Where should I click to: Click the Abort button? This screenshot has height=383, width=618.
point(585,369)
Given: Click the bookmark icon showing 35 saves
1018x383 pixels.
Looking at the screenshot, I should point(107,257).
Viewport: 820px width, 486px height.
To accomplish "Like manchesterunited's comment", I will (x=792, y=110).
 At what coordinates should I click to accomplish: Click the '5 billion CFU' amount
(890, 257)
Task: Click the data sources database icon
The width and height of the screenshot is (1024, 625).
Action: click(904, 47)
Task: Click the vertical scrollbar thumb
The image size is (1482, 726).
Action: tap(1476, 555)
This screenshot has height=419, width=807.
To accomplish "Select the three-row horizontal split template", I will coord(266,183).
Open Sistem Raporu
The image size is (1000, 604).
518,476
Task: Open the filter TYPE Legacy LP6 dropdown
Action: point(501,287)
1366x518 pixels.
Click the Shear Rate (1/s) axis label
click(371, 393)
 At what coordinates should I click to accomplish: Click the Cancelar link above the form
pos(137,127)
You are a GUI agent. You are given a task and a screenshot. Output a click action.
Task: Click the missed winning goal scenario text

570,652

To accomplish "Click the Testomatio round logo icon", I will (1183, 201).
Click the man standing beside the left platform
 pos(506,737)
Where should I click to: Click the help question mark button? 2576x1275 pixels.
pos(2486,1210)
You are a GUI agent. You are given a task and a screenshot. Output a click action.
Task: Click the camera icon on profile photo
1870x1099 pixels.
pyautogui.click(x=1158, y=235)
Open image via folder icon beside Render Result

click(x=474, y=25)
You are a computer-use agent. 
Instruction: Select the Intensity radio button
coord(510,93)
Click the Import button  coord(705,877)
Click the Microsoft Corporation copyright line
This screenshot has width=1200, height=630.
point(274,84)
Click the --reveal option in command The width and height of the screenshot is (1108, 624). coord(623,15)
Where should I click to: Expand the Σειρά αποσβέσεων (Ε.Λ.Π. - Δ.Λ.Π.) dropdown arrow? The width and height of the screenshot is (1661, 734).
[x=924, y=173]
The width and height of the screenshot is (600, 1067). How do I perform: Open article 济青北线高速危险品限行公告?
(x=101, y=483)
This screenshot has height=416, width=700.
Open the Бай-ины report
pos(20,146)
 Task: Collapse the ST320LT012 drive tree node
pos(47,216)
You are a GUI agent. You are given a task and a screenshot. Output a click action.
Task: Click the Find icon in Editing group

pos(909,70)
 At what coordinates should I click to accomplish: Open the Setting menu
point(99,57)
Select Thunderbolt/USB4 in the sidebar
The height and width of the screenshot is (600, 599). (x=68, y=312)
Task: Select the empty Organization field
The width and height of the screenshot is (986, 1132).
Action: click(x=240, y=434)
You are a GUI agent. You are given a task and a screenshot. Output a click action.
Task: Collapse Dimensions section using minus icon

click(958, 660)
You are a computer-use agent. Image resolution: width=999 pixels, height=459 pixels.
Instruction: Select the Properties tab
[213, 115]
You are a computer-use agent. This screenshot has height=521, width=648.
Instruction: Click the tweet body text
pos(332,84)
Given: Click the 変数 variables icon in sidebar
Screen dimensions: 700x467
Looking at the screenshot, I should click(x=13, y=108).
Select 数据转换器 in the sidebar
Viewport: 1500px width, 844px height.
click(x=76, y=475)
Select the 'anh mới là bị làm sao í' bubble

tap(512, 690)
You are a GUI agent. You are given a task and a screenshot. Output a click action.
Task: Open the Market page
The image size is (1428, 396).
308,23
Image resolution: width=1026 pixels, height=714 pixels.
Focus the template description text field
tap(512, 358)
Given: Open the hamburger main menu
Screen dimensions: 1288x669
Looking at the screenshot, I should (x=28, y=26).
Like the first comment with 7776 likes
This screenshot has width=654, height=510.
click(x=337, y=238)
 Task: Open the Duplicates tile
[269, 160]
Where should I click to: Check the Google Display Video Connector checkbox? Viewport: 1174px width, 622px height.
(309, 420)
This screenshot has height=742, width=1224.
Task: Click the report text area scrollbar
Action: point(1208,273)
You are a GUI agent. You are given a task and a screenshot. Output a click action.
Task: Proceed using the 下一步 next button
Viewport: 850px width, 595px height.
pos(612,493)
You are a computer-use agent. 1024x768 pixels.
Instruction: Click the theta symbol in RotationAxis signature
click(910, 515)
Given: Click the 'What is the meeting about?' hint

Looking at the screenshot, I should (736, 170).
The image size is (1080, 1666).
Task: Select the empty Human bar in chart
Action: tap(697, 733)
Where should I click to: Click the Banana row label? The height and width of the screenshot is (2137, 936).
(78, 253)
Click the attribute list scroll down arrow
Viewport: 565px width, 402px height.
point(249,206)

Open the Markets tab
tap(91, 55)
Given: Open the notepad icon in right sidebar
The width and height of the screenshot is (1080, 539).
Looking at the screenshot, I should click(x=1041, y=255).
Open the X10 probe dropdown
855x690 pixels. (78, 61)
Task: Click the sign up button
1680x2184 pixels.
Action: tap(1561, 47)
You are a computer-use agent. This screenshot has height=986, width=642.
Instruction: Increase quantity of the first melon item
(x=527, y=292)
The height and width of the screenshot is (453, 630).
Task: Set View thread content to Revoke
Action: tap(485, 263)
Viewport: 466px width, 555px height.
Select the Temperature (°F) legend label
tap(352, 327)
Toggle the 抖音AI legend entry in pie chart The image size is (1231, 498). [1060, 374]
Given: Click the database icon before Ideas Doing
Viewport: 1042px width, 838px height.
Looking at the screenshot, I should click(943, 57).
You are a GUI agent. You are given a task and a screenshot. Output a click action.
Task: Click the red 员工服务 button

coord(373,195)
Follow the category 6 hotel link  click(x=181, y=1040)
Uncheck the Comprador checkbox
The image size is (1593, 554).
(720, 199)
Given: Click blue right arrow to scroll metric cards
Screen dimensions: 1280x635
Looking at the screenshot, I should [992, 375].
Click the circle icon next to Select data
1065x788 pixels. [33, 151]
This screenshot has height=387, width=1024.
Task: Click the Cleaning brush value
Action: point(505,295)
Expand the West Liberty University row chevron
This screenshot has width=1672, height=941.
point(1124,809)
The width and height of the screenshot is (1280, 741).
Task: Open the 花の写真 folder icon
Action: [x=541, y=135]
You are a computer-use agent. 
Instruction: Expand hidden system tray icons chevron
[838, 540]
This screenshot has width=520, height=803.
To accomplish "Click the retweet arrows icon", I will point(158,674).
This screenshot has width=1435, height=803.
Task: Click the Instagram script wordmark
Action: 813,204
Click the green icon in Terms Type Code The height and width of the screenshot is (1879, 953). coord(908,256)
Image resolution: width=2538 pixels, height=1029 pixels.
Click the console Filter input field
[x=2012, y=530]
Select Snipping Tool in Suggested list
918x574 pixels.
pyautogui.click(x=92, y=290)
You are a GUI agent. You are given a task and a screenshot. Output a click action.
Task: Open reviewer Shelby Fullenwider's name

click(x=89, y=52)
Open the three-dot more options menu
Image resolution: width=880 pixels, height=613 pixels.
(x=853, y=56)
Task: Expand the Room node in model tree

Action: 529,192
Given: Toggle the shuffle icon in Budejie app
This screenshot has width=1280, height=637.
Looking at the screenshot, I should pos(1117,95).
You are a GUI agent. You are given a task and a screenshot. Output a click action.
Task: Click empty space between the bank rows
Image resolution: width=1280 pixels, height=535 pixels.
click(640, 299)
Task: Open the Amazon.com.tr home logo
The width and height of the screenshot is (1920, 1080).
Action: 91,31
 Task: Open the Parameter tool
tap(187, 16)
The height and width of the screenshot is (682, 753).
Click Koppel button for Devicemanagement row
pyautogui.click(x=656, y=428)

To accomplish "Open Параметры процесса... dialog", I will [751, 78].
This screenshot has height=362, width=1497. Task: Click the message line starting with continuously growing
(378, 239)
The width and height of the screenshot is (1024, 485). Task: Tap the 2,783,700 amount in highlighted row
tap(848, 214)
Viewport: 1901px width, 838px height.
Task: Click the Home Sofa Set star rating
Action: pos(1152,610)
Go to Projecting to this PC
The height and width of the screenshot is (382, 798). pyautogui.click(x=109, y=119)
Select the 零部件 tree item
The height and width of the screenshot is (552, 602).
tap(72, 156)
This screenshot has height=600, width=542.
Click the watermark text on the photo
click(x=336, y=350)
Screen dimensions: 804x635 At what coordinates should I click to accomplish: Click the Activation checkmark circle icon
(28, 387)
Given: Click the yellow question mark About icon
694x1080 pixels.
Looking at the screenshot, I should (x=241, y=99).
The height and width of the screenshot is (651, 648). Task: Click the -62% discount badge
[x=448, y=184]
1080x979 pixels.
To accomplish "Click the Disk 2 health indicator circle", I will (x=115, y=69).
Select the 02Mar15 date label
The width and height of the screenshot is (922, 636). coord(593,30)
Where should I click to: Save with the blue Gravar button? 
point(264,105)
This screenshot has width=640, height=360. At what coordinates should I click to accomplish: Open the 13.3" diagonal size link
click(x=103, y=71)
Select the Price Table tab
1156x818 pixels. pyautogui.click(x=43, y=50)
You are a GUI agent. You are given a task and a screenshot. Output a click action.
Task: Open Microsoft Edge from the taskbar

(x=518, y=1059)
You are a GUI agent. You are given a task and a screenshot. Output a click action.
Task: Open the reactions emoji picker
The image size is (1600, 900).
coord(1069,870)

§

#### Task prompt
Reproduce every line of the entries above, unchanged, from the very first one down to and including the line containing "This screenshot has height=419, width=807.".

#### Output of the exercise
Where should I click to: Click the Abort button? This screenshot has height=383, width=618.
point(585,369)
Given: Click the bookmark icon showing 35 saves
1018x383 pixels.
Looking at the screenshot, I should point(107,257).
Viewport: 820px width, 486px height.
To accomplish "Like manchesterunited's comment", I will (x=792, y=110).
 At what coordinates should I click to accomplish: Click the '5 billion CFU' amount
(890, 257)
Task: Click the data sources database icon
The width and height of the screenshot is (1024, 625).
Action: click(904, 47)
Task: Click the vertical scrollbar thumb
The image size is (1482, 726).
Action: tap(1476, 555)
This screenshot has height=419, width=807.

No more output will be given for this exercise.